AngularJS Dependency Injection And Dolphins
Adam Klein
Last updated on Mar 6, 2016

Have you ever found yourself asking: should I use a value? a factory? a service? a provider?! Ask yourself 3 questions:

  • Do I need to inject it in the config phase?
  • Does it have dependencies?
  • Am I a dolphin?

Then reduce which type of service you need to use:

  • Service <= not needed in config phase, has dependencies
  • Value <= not needed in config phase, has no dependencies
  • Constant <= needed in config phase, has no dependencies
  • Provider <= needed in config phase, has dependencies
  • Factory <= You are a dolphin

Notice that if you answer yes to the third question you don’t need to ask yourself the other questions - optimizing the algorithm :)

The reasoning behind

Angular modules have a config phase, that runs before the app is bootstrapped. During that phase you can only inject constants or providers. You cannot inject a service or a value:

  angular.module('app', [])
    .config(function(Constant, Provider) {
      // ...
    })
    .controller(function(Service, Value, ...) {
    })
  ;

Constants and values can't inject dependencies. Thus, they are simpler to define:

angular.module('app', [])
  .constant('PI', Math.PI)
  .value('Temperature', 27.5)

In most cases, there's no real justification for using a value over a constant. The main advantage I found, is that you can override it in tests, in order to mock it.

Why not factory?

To understand why you never need to use a factory, you need to know how the injector instantiates our services.

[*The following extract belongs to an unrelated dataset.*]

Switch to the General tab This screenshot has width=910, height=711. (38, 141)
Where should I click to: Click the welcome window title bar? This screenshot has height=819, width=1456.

For a service, it's something like this:

service = new Service(dependency1, dependency2, ...)

For a factory, it's something like this:

factory = Factory(dependency1, dependency2, ...)

In Javascript a constructor function can ignore the fact that it was called with new operator, and act as a regular function, returning whatever it likes. For example:

function Service() {
  return { value: 3 };
}
var service = new Service();
// service.value === 3;

function AnotherService() {
  this.value = 3;
}
var anotherService = new AnotherService();
// anotherService.value === 3;

However, if it hasn't been called with new, you can't use it as a constructor, but you have to return a value. For example:

function Factory() {
  this.value = 3;
}
factory = Factory();
// factory === undefined;

Thus, you can replace all your factories with services, and everything will work the same way, but not the other way around.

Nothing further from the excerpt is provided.